"""
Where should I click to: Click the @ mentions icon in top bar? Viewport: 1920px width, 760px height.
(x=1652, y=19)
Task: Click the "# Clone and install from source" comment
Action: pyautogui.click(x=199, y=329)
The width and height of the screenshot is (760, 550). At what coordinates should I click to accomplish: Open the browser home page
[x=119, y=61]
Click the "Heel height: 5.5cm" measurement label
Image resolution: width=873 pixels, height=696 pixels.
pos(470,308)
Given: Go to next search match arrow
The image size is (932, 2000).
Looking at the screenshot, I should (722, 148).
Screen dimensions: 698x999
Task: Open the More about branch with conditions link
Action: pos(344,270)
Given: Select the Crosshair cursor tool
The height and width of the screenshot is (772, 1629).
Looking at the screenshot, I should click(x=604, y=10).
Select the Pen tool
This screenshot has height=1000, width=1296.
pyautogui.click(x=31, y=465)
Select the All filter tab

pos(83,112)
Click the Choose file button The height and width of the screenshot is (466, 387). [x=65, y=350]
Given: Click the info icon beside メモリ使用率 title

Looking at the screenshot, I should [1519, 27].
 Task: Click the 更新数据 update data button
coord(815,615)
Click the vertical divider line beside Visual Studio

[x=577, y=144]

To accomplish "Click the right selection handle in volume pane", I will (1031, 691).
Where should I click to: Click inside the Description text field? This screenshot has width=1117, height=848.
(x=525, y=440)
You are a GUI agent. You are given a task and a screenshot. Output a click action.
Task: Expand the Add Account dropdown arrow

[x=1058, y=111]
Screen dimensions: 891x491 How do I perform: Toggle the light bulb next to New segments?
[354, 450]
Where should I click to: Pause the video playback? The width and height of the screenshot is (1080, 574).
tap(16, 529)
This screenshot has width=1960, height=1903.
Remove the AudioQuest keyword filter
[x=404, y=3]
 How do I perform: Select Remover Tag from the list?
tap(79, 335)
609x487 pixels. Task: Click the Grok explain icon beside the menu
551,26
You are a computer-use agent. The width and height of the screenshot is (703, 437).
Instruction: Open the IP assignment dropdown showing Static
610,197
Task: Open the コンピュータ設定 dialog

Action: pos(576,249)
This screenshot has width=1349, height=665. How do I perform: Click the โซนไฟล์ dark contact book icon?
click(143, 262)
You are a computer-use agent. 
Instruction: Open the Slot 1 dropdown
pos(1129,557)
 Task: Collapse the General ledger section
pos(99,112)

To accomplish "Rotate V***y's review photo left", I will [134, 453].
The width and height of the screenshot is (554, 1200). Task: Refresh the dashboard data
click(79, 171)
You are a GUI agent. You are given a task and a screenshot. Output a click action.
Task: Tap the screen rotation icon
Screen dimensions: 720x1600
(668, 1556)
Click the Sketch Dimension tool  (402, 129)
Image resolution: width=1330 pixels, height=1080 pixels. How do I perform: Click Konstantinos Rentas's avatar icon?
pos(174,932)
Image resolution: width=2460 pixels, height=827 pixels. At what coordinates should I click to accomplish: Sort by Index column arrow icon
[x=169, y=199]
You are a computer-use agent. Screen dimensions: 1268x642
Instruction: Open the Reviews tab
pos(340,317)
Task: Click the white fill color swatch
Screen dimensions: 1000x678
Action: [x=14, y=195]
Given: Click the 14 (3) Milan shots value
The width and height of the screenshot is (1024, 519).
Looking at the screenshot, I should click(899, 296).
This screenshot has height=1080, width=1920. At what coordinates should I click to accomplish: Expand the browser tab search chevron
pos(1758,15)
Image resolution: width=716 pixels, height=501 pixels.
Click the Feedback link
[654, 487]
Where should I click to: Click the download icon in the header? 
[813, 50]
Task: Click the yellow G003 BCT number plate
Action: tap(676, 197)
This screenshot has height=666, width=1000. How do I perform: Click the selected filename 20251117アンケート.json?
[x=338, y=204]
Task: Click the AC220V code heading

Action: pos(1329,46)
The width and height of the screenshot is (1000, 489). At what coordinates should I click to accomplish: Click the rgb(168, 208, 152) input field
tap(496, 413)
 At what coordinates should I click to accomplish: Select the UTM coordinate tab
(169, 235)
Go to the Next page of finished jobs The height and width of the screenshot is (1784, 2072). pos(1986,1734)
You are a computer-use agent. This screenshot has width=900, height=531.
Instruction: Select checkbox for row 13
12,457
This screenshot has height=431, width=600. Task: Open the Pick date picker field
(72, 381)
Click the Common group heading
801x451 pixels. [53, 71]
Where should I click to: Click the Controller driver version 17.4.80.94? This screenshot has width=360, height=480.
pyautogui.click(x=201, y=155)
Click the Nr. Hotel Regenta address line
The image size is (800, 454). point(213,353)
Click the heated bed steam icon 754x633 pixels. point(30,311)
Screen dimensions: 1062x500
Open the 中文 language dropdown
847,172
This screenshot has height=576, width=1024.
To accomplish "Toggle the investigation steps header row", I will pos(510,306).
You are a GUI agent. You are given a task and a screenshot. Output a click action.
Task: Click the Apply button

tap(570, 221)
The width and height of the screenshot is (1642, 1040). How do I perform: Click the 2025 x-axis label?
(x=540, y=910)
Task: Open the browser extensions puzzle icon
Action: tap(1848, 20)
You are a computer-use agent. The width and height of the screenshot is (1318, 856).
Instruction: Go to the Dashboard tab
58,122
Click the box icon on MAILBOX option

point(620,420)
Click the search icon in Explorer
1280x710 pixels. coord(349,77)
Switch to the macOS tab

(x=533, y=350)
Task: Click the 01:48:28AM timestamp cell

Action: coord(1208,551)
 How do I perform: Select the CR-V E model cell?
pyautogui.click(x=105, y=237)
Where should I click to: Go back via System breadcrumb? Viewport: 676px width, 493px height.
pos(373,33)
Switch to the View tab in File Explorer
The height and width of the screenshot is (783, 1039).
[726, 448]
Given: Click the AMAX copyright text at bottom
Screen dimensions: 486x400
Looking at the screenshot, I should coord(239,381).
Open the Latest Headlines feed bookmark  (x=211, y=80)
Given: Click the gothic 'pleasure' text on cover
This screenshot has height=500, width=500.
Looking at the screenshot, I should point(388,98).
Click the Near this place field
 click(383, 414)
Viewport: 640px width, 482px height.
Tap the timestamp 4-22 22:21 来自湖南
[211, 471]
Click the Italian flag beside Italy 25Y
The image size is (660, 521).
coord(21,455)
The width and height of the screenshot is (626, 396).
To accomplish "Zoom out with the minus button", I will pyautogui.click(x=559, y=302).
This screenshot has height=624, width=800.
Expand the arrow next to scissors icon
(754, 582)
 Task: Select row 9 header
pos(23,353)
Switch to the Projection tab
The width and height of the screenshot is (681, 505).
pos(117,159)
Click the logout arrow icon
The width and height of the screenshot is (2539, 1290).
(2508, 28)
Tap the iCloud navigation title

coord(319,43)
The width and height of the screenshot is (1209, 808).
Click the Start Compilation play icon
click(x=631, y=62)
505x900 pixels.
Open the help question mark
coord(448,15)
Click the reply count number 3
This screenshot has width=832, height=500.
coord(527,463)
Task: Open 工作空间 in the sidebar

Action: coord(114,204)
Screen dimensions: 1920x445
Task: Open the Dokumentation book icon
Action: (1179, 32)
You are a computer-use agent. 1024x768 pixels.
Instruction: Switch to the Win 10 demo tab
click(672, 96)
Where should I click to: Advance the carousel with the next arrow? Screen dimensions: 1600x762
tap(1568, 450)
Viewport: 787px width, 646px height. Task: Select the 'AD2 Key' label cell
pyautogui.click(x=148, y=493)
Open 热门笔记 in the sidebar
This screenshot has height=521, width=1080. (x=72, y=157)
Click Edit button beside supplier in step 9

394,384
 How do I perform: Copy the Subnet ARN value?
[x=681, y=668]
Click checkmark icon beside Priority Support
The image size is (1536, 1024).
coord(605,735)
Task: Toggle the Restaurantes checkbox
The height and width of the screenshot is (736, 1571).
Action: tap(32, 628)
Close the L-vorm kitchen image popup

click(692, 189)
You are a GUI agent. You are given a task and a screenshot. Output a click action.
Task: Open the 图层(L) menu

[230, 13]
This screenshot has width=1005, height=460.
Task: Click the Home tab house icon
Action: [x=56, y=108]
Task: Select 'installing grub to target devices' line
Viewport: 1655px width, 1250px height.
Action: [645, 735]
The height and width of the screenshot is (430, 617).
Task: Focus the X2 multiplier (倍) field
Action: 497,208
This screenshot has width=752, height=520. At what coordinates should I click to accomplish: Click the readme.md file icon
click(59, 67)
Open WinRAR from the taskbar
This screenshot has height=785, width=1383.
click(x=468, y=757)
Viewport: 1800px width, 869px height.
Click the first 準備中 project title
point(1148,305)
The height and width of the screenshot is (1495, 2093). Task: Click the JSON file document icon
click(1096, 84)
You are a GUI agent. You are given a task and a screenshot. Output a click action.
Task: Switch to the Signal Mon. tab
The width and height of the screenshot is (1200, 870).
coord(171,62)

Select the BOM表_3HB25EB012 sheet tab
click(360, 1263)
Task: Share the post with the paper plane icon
"""
### [EXERCISE TASK]
Return each line from the records above in which the string "filter" occurs. Uppercase and lowercase count as different.

### [REPLY TO THE TASK]
Select the All filter tab
Remove the AudioQuest keyword filter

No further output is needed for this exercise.